Just as Irina left, carrying a large cloth bag full of algiz runes, Erik stormed up the stairs to the inn. He barged into the room with a wide smile on his honest-looking, boyish face.
"I've found a place!"
"Already?"
He nodded, feet moving up and down, tapping on the floor. "But we have to go quick. Houses are changing hands a lot after so much burned down, but the prices are going up!"
Vidar stood. "Let's go!"
The workshop wasn't much to look at from the outside, but it didn't need to be. With discolored, grayish brick walls and a slanted roof atop the second floor, the place was almost perfect. Only a few windows were cracked. Located near the edge of Fyllinge, in the northeastern part of Halmstadt, the house was squeezed in between a butcher's shop that saw quite a lot of upscale customers and a store for women's clothing. The dragon's flames had touched few streets in the area, leaving most of it intact.

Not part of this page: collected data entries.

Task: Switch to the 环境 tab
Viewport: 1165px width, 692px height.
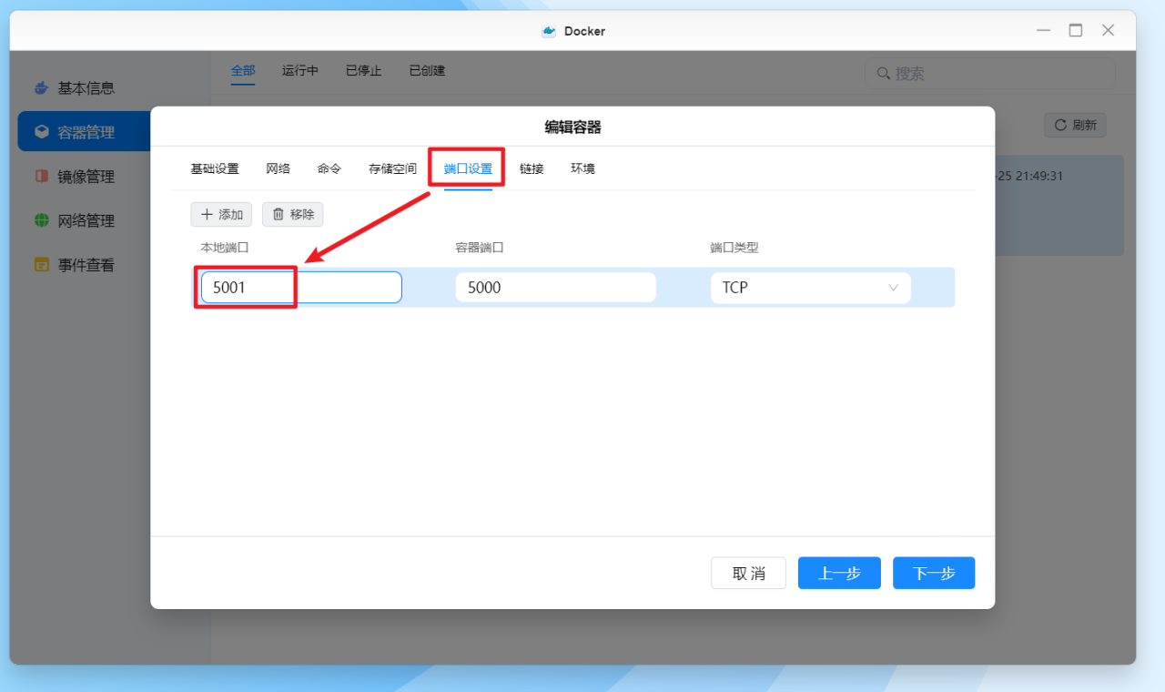Action: (583, 168)
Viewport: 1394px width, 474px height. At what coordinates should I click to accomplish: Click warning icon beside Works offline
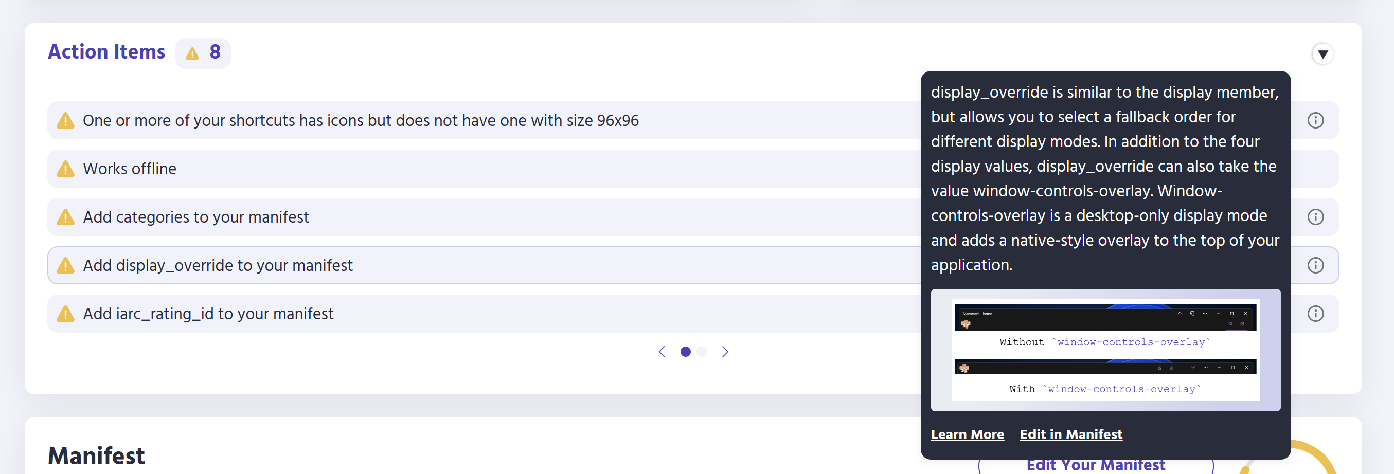pos(65,168)
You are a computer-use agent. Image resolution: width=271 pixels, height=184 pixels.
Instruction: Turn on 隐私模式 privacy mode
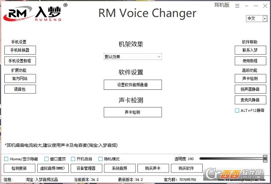[x=101, y=159]
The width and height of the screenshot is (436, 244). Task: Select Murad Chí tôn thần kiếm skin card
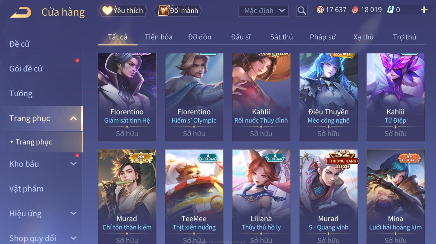point(127,197)
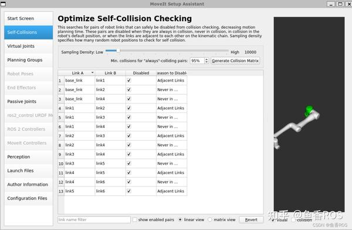Select the matrix view radio button

click(x=210, y=219)
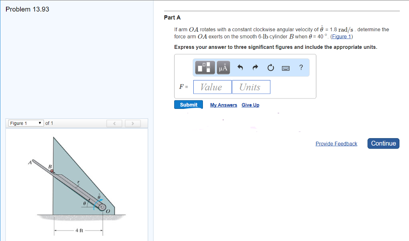
Task: Select the equation template icon
Action: pos(205,67)
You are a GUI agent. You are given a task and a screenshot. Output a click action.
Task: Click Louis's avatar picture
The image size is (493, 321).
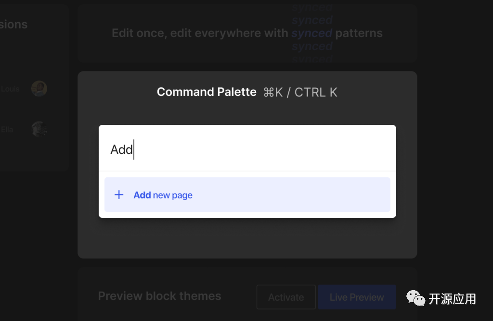point(39,88)
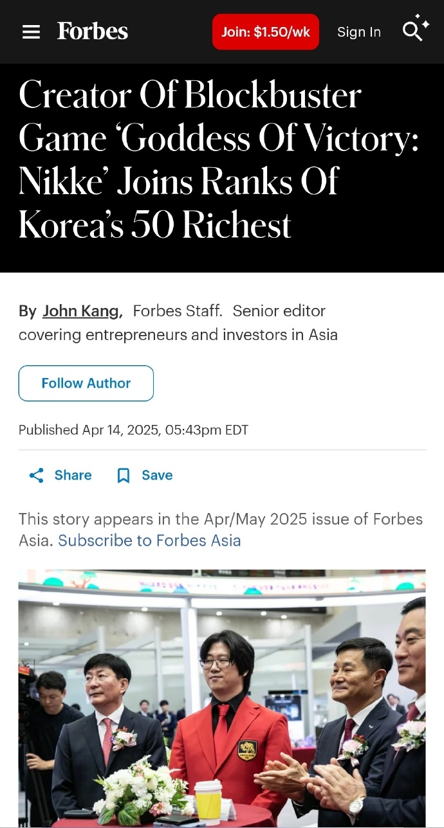Image resolution: width=444 pixels, height=828 pixels.
Task: Open the hamburger navigation menu
Action: coord(31,32)
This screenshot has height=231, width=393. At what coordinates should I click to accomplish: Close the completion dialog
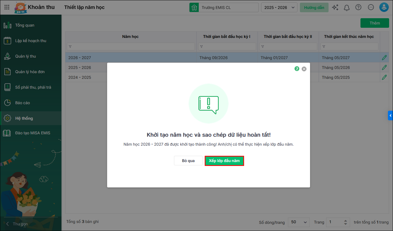(x=304, y=69)
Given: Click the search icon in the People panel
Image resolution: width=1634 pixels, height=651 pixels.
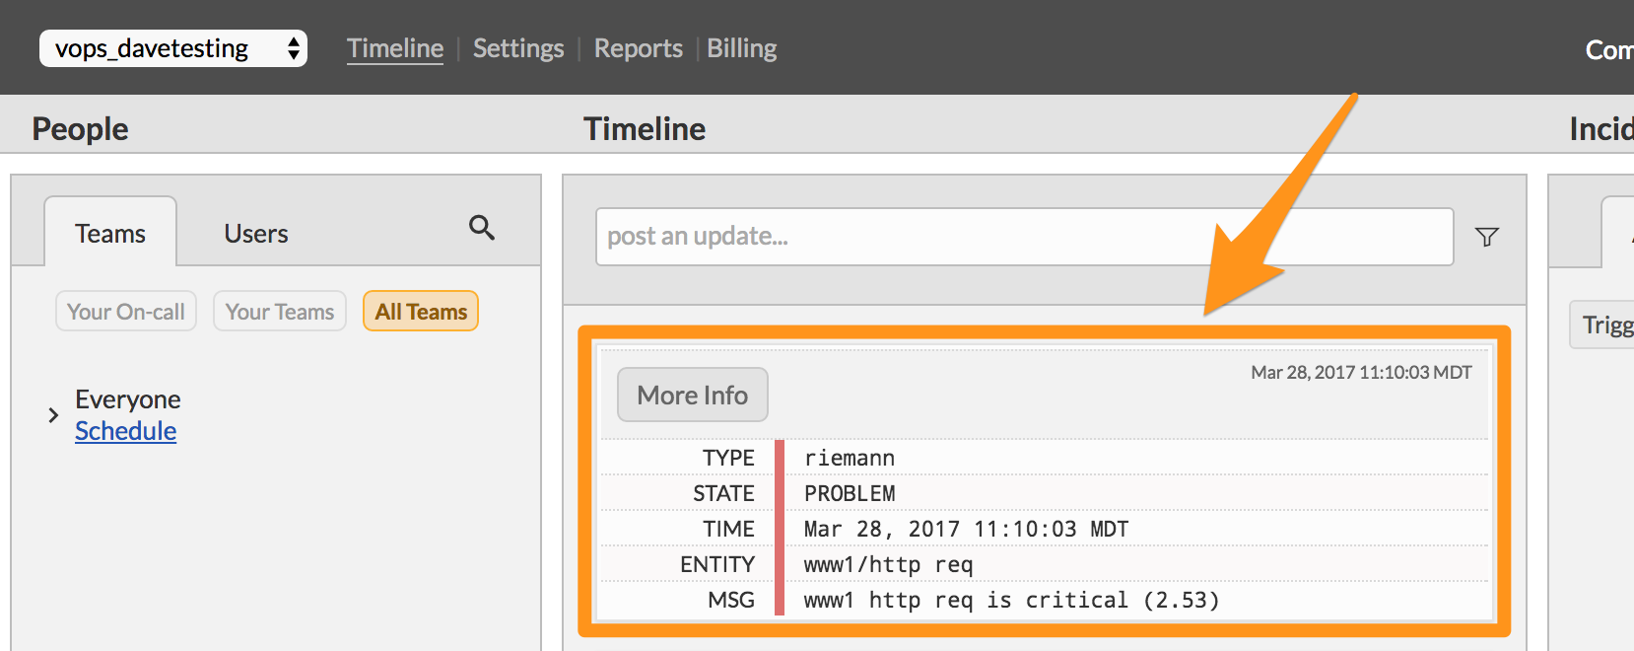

The building was small but large enough for the purposes, Vidar thought as he entered through the door at the front. A large window on the wall next to the door dispelled any doubts the lower floor was meant for anything other than a shop, and the inside showed a counter near the back wall with shelving right behind it. It was a bit cramped inside and if more than two or three patrons entered at the same time, it would be a tight squeeze around the shelving built into the walls to the right and left of the entrance.
"Used to be some sort of jeweler's shop," Erik said as Vidar strode to the back of the room and peered through an open door. The other side held space for a workshop and a set of stairs leading up into what he assumed was a living area.
Vidar looked back at the boy who'd found the house. "It's perfect."
Erik beamed.
"How much?"
"Almost all of it," Erik said, squirming a little. "The old woman barely talked to me. Didn't trust we had the money to pay."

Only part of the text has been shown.